*What you should do*
Your answer must match, word for word, the lines from the one holding "You are a computer-use" through the final line below, with pictures excluded.

*Stored data*
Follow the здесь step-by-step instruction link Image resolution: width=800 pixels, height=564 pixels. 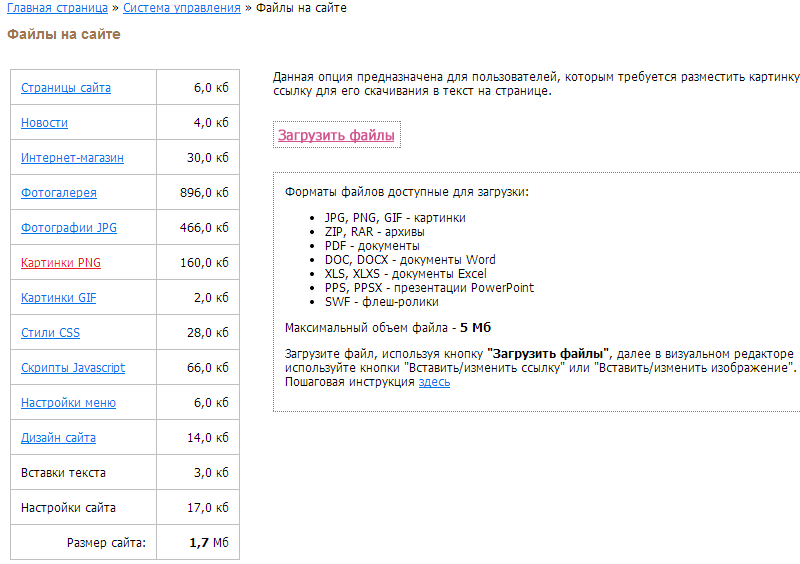click(434, 382)
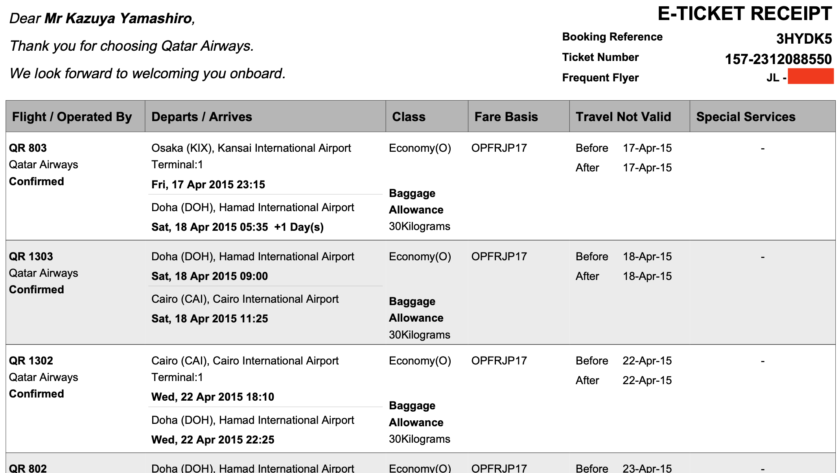Image resolution: width=840 pixels, height=473 pixels.
Task: Click departure time Wed, 22 Apr 2015 18:10
Action: coord(212,397)
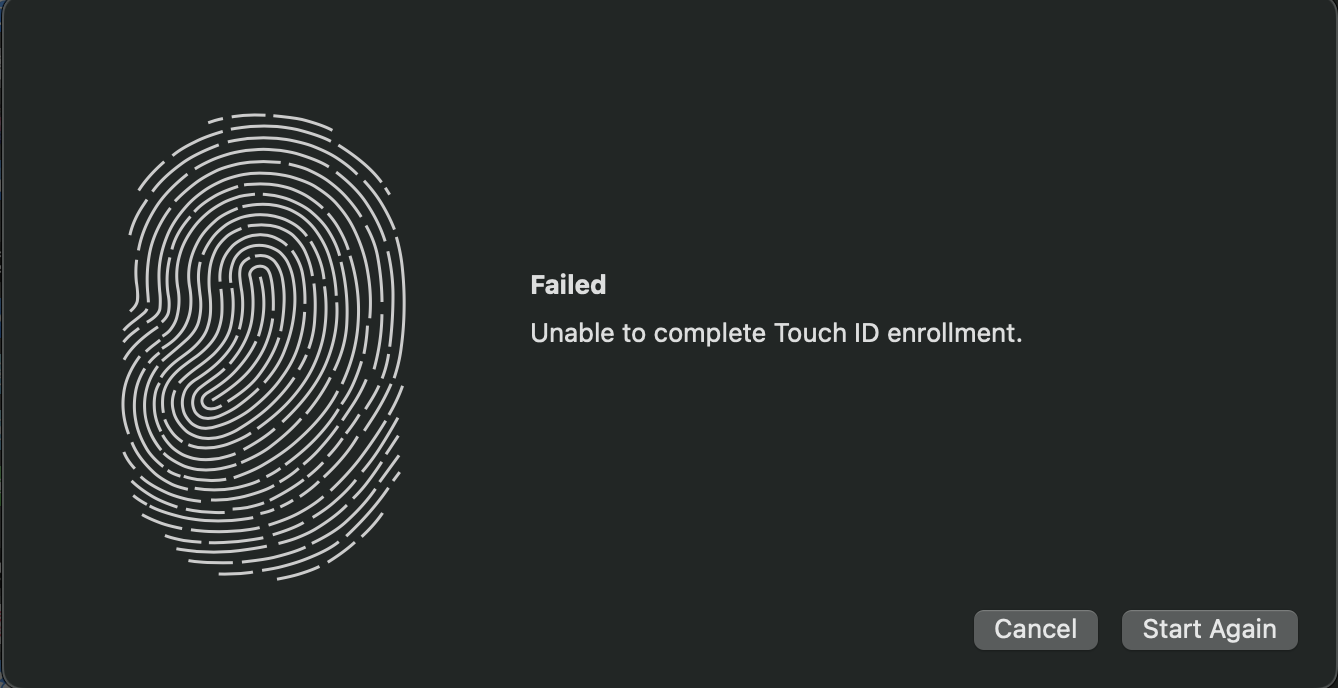Click the empty area below the error message
The height and width of the screenshot is (688, 1338).
[776, 450]
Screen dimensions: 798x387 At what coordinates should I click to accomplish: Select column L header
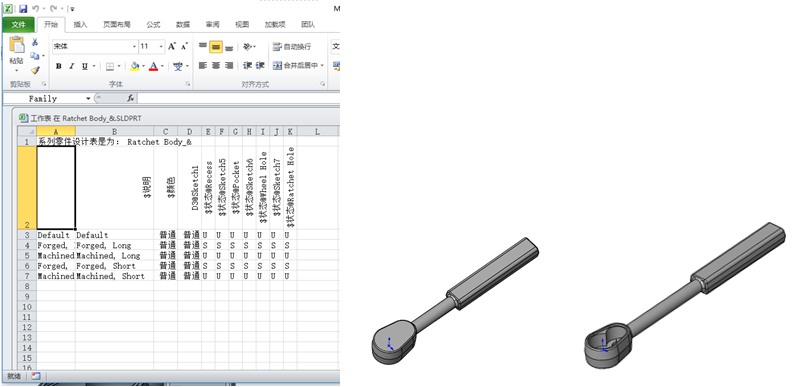[x=317, y=132]
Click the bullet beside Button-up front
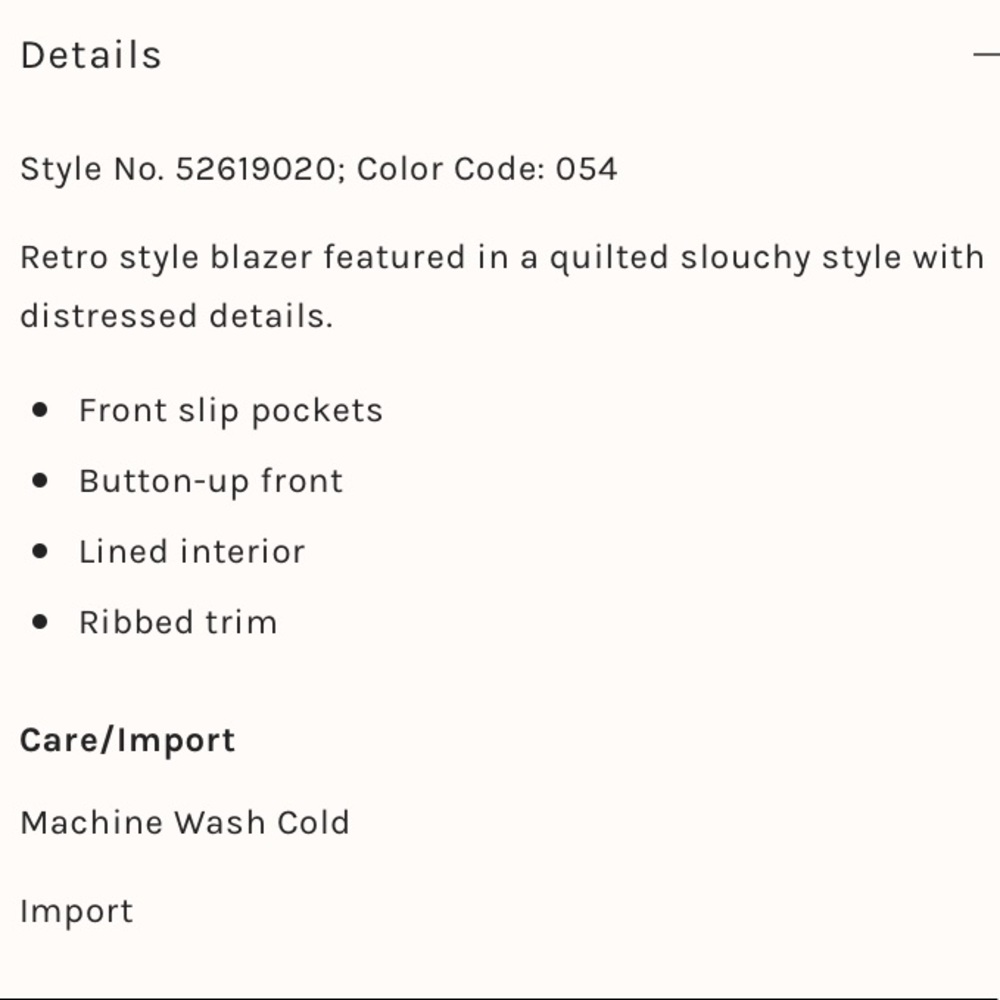 (x=40, y=480)
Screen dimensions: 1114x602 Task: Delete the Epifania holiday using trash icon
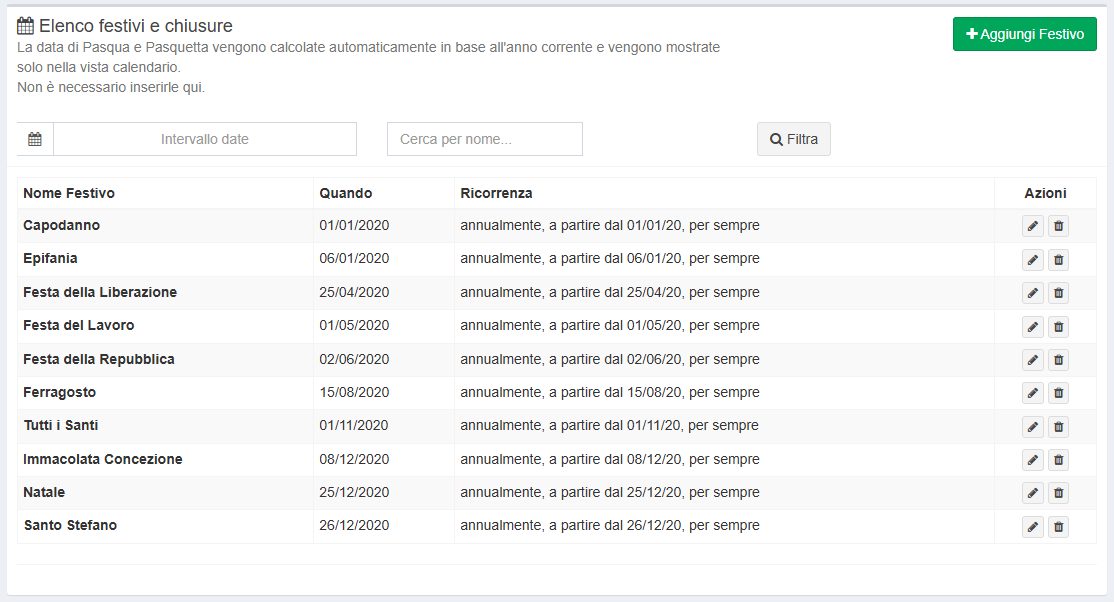pos(1059,260)
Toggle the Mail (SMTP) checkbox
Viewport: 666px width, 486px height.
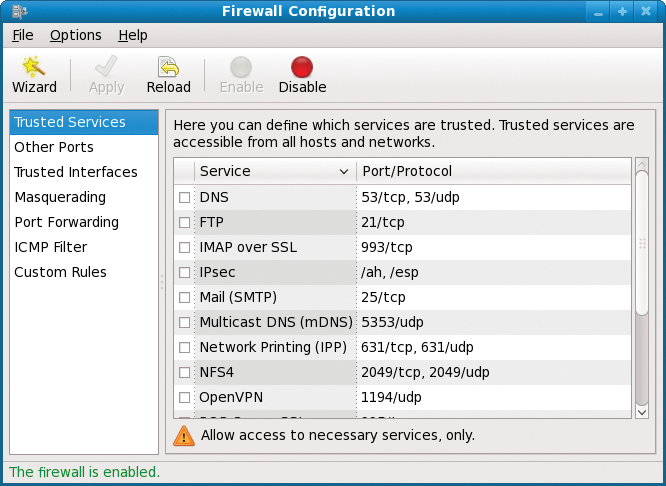184,297
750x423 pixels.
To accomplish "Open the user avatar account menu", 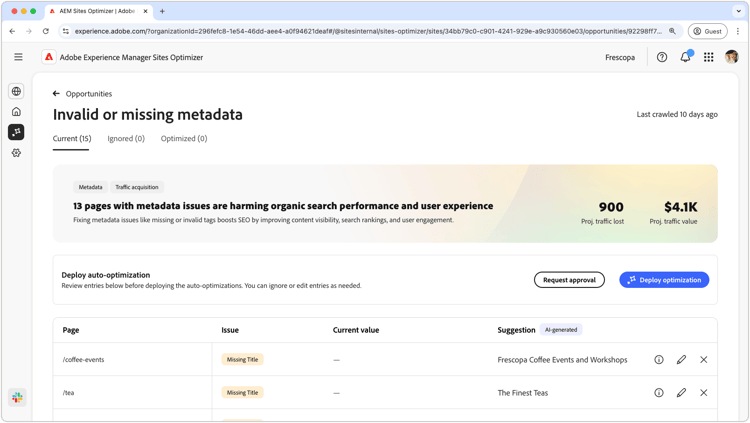I will pyautogui.click(x=732, y=57).
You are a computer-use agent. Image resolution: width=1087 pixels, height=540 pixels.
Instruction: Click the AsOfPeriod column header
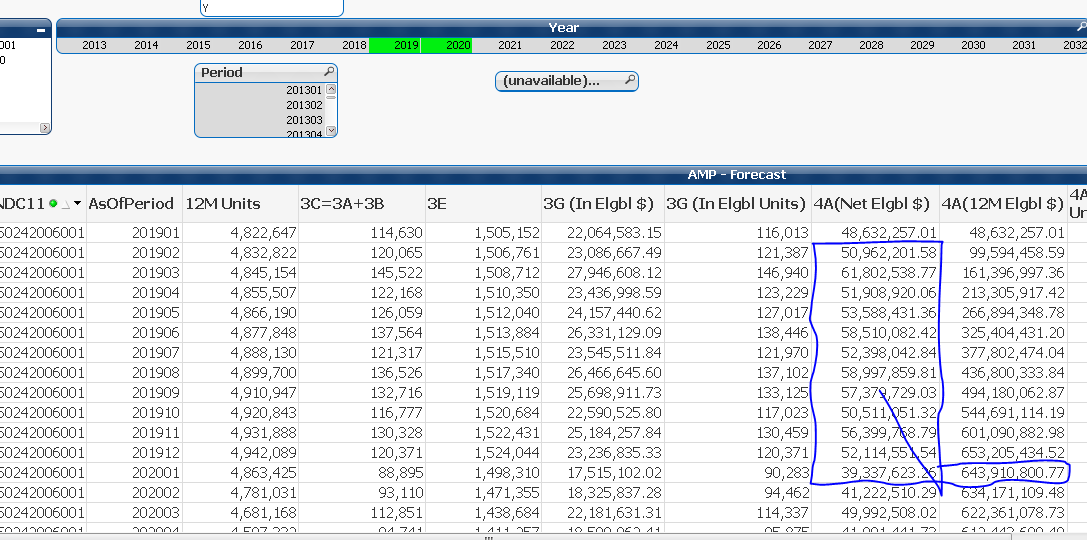131,204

*Your solution*
You are a computer-use agent. Image resolution: width=1087 pixels, height=540 pixels.
Instruction: Click the AsOfPeriod column header
131,204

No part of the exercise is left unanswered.